Alles ist relativ
Nach dem enormen Preisanstieg in den vergangenen fünf Jahren relativiert Andreas Wollein, Vorstand des ÖVI, die aktuelle Lage: „Wir haben in den Jahren 1994 bis 2004 in Wien tatsächlich keine signifikanten Steigerungen erlebt.“ Erst von 2004 bis 2008 haben die Preise angezogen, aber nicht in der Dimension, wie es danach der Fall war. Bis 2008 investierte man sein Geld eher in Aktien oder in Wertpapiere. „Geändert hat sich das ab Herbst 2008“, so Wollein: „Da hat ein deutlicher Preisanstieg begonnen und bis 2013 zu einer Preissteigerung geführt, wie wir sie bisher noch nie gesehen haben.“ Von 2010 bis 2014 stiegen die Preise für gebrauchte Eigentumswohnungen in Wien um fast 60%, und bei Neubauten lag das Niveau in diesem Zeitraum immerhin noch bei 25%. Jetzt haben sich die Preise in der Bundeshauptstadt auf einem hohen Niveau eingependelt, und da werden sie wohl auch bleiben. „2015 blicken wir einer deutlich gemäßigteren Entwicklung entgegen“, erklärt Sandra Bauernfeind, ÖVI-Maklersprecherin.
Status quo in Österreich
„Das Immobilien-Angebot wird steigen, und eine insgesamt gleichbleibende bis leicht rückläufige Immobilien-Nachfrage wird dazu führen, dass auch 2015 kaum Preisanstiege zu erwarten sind, im Gegenteil, in vielen Regionen ist mit– wenn auch moderaten– Preisrückgängen zu rechnen“, meint Fetscher. Je nach Immobilientyp, Preissegment, Lage und Bundesland wird es natürlich zu Unterschieden kommen, wobei diese im Vergleich zu den vorigen Jahren aber in einem engeren Rahmen liegen werden.
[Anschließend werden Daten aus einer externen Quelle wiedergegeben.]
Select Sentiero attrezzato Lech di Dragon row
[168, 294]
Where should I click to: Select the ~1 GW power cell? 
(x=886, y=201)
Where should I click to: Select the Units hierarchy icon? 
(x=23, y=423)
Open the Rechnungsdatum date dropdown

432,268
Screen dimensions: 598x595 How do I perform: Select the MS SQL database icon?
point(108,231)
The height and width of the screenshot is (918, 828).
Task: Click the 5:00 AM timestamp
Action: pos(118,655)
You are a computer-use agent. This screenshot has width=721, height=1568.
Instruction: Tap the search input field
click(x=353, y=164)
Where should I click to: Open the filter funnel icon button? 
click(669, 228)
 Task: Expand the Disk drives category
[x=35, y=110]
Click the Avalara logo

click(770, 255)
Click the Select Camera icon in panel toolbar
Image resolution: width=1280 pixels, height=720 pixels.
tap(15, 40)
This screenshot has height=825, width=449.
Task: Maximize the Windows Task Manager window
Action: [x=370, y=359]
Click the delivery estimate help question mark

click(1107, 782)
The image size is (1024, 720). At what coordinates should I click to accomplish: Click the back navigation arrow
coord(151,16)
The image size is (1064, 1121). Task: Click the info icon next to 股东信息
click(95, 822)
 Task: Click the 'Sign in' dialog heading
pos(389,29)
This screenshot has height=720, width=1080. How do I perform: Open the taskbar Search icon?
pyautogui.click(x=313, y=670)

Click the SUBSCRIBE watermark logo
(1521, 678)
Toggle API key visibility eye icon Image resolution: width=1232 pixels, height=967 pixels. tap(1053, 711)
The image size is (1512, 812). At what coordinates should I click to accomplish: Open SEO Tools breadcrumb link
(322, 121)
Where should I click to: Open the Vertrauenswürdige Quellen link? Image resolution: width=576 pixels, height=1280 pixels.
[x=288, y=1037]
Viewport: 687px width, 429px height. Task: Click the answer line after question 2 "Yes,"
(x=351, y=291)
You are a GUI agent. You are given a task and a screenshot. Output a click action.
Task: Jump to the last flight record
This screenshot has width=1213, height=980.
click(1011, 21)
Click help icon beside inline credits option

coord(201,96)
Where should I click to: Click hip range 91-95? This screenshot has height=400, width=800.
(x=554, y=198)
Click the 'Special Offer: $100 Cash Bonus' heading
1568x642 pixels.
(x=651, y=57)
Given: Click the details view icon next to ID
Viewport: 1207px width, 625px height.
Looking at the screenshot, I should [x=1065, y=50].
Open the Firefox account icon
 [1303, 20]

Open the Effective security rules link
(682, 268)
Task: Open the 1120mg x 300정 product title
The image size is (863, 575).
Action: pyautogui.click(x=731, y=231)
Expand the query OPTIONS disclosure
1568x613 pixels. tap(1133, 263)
Sicherlich wird die wirtschaftliche Entwicklung im heurigen Jahr mehr denn je einen wesentlichen Einfluss auf die Preisentwicklung der einzelnen Segmente haben.
Urbane Ballungsräume
In den wachsenden urbanen Ballungsräumen, allen voran Wien, Salzburg, Graz, Innsbruck und Vorarlberg, ist noch am ehesten mit einem leichten Anziehen der Preise zu rechnen. Ausgehend von den Wohnungsbedarfsprognosen sind zum Beispiel in Wien jährlich rund 10.000 neue Wohnungen erforderlich. Die Demografie und das starke Bevölkerungswachstum werden daher die Nachfrage nach Wohnraum weiterhin begünstigen. Außerdem zeigt sich laut Immobilienportal willhaben.at weiterhin der Trend zu Ein- bis Zwei-Personen-Haushalten. Die demografischen Veränderungen lassen sich am Wandel der Immobilien-Nachfrage ablesen. Der Trend zum Alleinewohnen ist vor allem ein Phänomen der Großstädte. Nicht nur Studenten, junge Arbeitnehmer und überzeugte Singles suchen nach passenden Wohnungen– auch ältere Menschen, hier insbesondere Frauen, leben immer häufiger allein.
Kritischer Konsument
Die Wohnungssuchenden sind mittlerweile nicht nur besser informiert, sondern auch weitaus kritischer, als sie es früher waren. „Käufer prüfen heute sehr genau, was sie zu welchem Preis erwerben“, meint dazu Bauernfeind. In einzelnen Segmenten zeigt sich bereits deutlich, dass die Preisvorstellungen der Verkäufer angesichts des ohnehin hohen Preisniveaus am Markt nicht mehr zu verwirklichen sind. Auch auf der Verkäuferseite wird man sich daher auf die geänderten Marktgegebenheiten einstellen müssen. Das betrifft auch einige Bauträger. Bauernfeind: „Manche Bauträger waren der Meinung, sie könnten mit niedriger Qualität einen höheren Kaufpreis erzielen. Diese werden jetzt abgestraft.“
Laut dem Immobilienportal willhaben.at suchen die Konsumenten verstärkt nach All-in-one-Immobilien, die Wohnen, Arbeiten, Wellness, Entspannung und Unterhaltung gleichermaßen ermöglichen. Dafür nötig sind passende Grundrisse für Kommunikation, Rückzug, Selbstverwirklichung und Produktivität auf geringer Wohnfläche. Damit sind auch die Bauträger gefordert.